The past beats inside me like a second heart.

i'm nearly done with the wooden sea. nice little sarcastic, humor-y bit of scifi surrealism.

dying to read the new pynchon, since it's out in paperback. also dying to read the gunslinger graphic novel. there's also a new clive barker (mr b gone?) & a new alan lightman (ghost).

I HAVE NO TIME

(books i plan to read soon:

half-life (shelley jackson)
suttree (cormac mccarthy)
ghostwritten & cloud atlas (david mitchell)
the possibility of an island (michel houllebecq)
riddley walker (russell hoban)
god is dead (ron currie, jr)
varieties of disturbance (lydia davis)
against the day (pynchon)

)

Thursday, November 01, 2007

a new personal record...

because i am a deeply disturbed girl with an unhealthy relationship with books (or maybe it is just my relationship to money that is so unhealthy)i have purchased more than $200 worth of books today. in under 15 minutes.


the booty

haruki murakami's the wind-up bird chronicles & my own edition of kafka on the shore

albert camus's the plague & exile and the kingdom

nabokov's pale fire

truman capote's music for chameleons, other voices, other rooms & breakfast at tiffany's (not a book i'd normally read, but i've watched the movie more than enough to warrant giving it a go-round. plus, obviously i was feeling indulgent.)

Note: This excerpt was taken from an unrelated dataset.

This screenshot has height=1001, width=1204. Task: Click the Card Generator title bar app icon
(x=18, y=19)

there are also others that will remain unmentioned, as they are gifts. and don't bother poking about in my room either, rhianna, they're not here.

Tuesday, October 23, 2007

death of a copywriter.

barring my ruthless love affair with doing laundry, i was likened to peg bracken by an ex today. he points me by way of her obits andd i had to admit to a degree of overlap. besides being bitter as widows and judgmental to boot, we're both ad copywriters. the difference? she's an ad writer who also wrote several books including THE I HATE TO COOK BOOK and an etiquette book, I TRY TO BEHAVE MYSELF.

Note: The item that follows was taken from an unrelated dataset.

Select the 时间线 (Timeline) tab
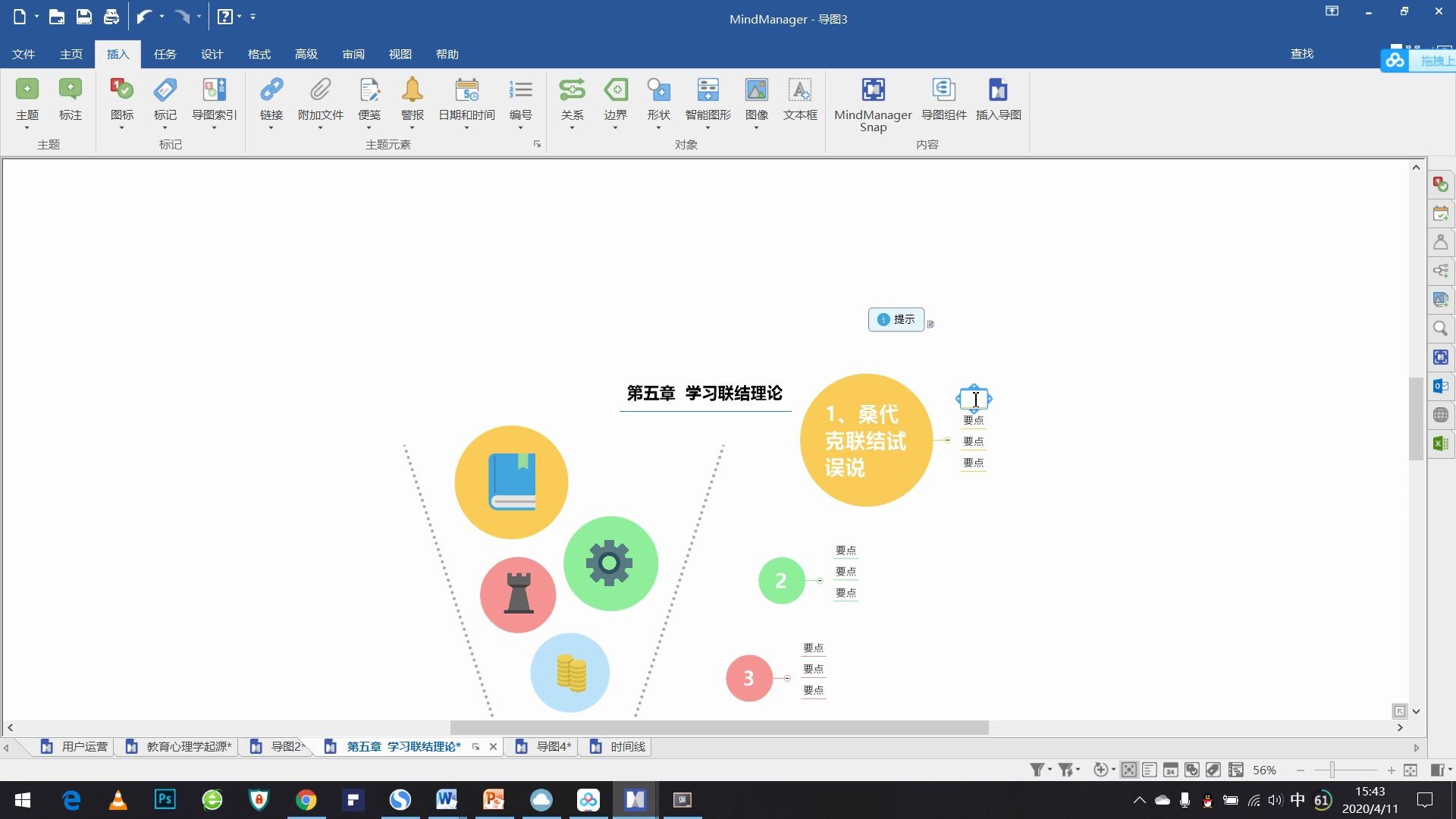 [x=627, y=746]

Start cooking those noodles, first dropping a bouillon cube into the noodle water. Brown the garlic, onion and crumbled beef in the oil. Add the flour, salt, paprika and mushrooms, stir, and let it cook five minutes while you light a cigarette and stare sullenly at the sink.

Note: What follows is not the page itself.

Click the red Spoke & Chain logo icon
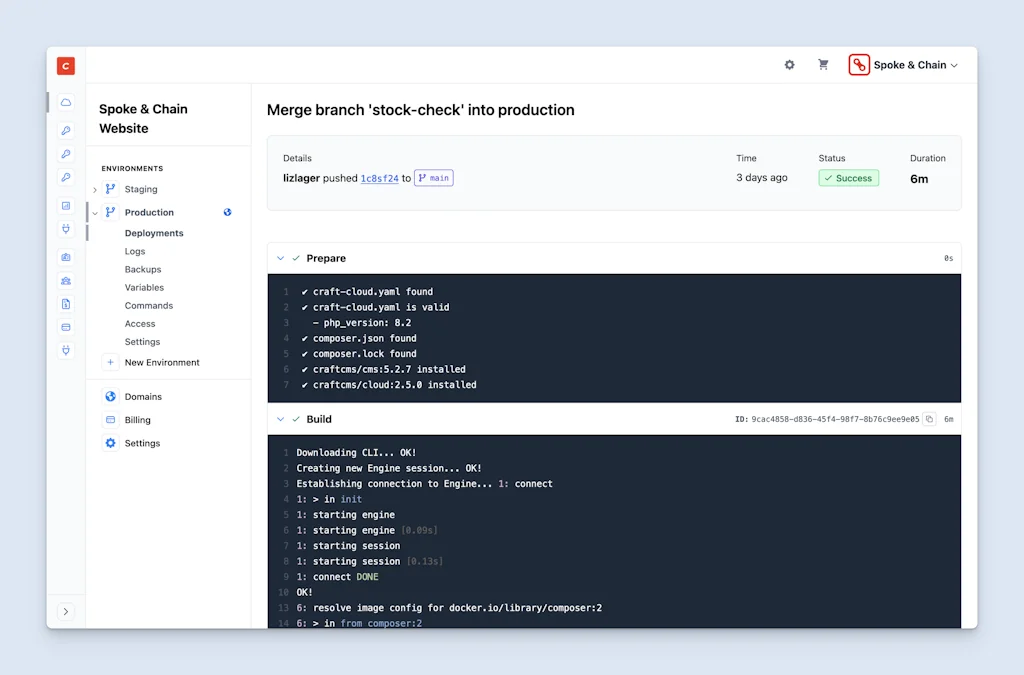The width and height of the screenshot is (1024, 675). click(859, 64)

— Recipe for “Skid Road Stroganoff"


The I HATE TO COOK BOOK has about 200 recipes, divided into chapters with headings like Potluck Suppers, or How to Bring the Water for the Lemonade and Desserts, or People are Too Fat Anyway.

of course her books are all out of print, but if you would happen across one, let me know. even though she uses some pretty hideous ingredients like crushed frosted flakes and embraces anything tinned, there's some charming reading to be had. so don't be a stranger to the cookbook section next time you're in a secondhand shop–you may just find my christmas present.

Monday, October 22, 2007

auster, calvino, auster, calvino, (borges?), cervantes

i have never read "don quixote." there are some things which i feel i have absorbed on a cultural level, or feel i know enough about in order to understand them without having read them. or, at least, this is how i used to feel. i don't know, so much, anymore. after having read borges' "labyrinths," and now, auster's "new york trilogy," i feel as though i'm missing something. but wandering into my favourite used book store yesterday & picking up a copy of the cervantes left me baffled. it's one of those books that just requires more effort than i have to invest in anything right now.

but i keep reading books that make me: A) never want to write again, and B) want to die. the latter feeling is nice around the edges - it's like total admiration, the kind of idolatry for the craft of words that makes me abase myself in front of it. some phrase from Auster - "he thought he would find himself in the words" - made me question why i even read books, or why i wrote, or why i really did anything. bastard.

so, next, then, and already a few in, a book of italo calvino's short stories - "numbers in the dark," which is already making me slightly crazy. i have no idea what's next.

also, i seem to have become oddly obsessed with the i ching.